(Stored data entries)
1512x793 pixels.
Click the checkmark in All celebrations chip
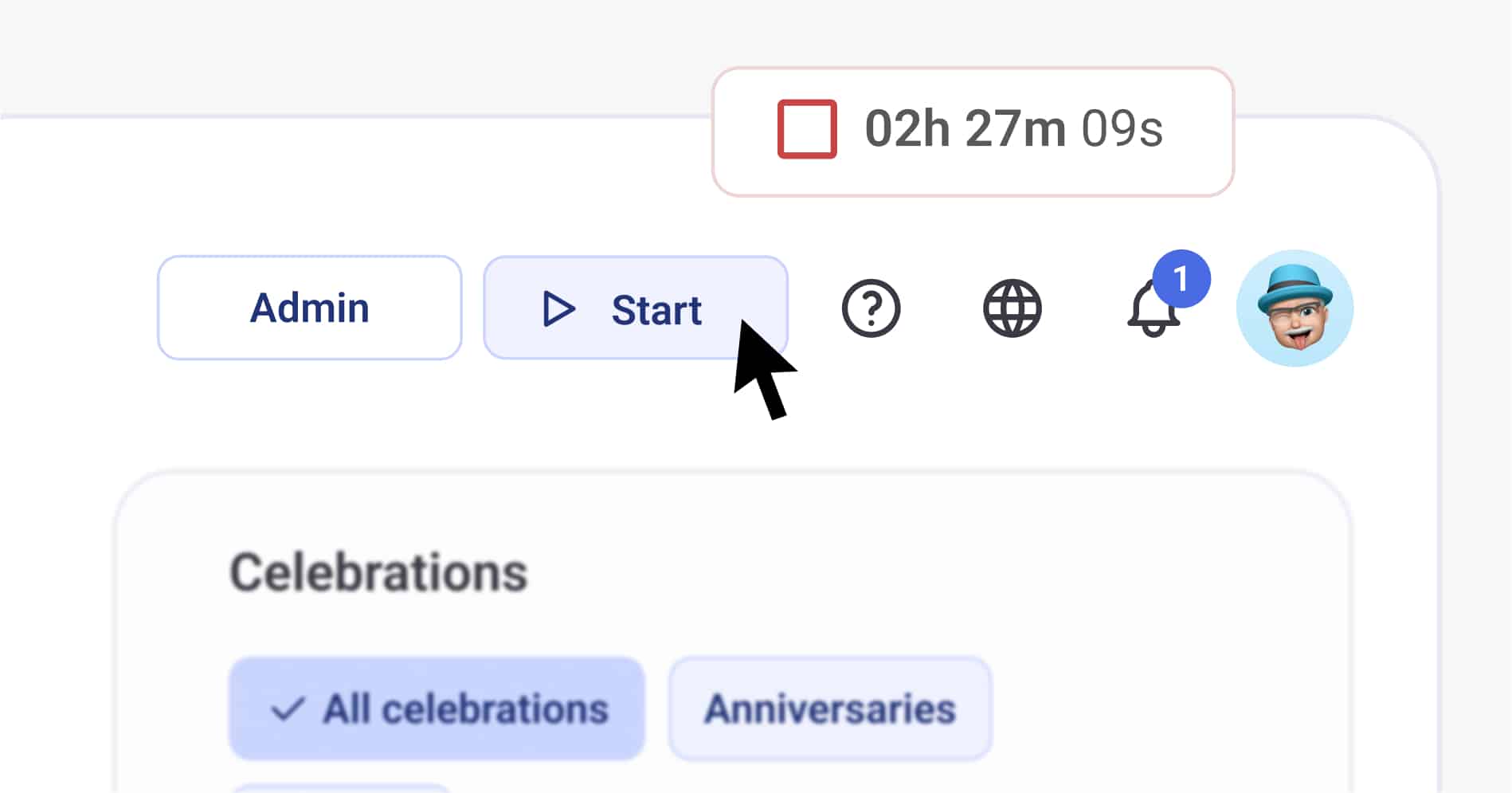coord(288,709)
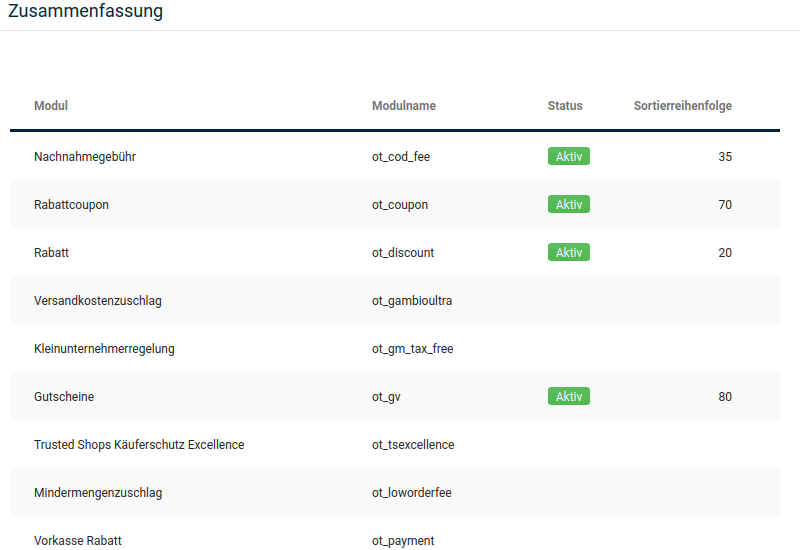Select the Gutscheine module row
The width and height of the screenshot is (800, 550).
(395, 396)
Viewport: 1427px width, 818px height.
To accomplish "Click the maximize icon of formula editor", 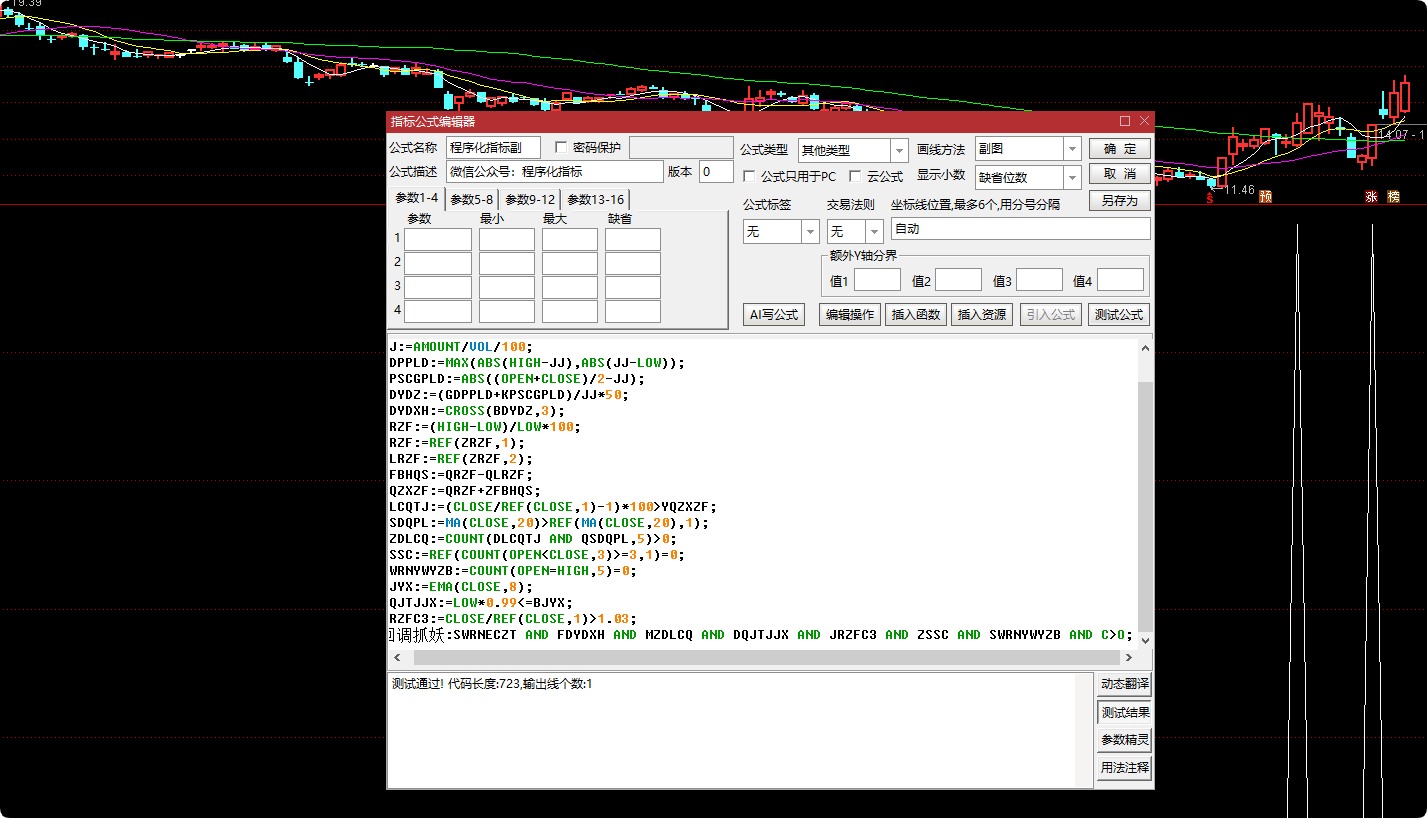I will click(x=1125, y=121).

### WHAT IS NEEDED
Give back an exact repeat of the lines from the top of the data through the line that holds "Viewport: 1427px width, 818px height.", both included, and omit pictures.

### RESULT OF THIS TASK
1512x793 pixels.
Click the checkmark in All celebrations chip
coord(288,709)
Select the Gutscheine module row
The width and height of the screenshot is (800, 550).
(395, 396)
Viewport: 1427px width, 818px height.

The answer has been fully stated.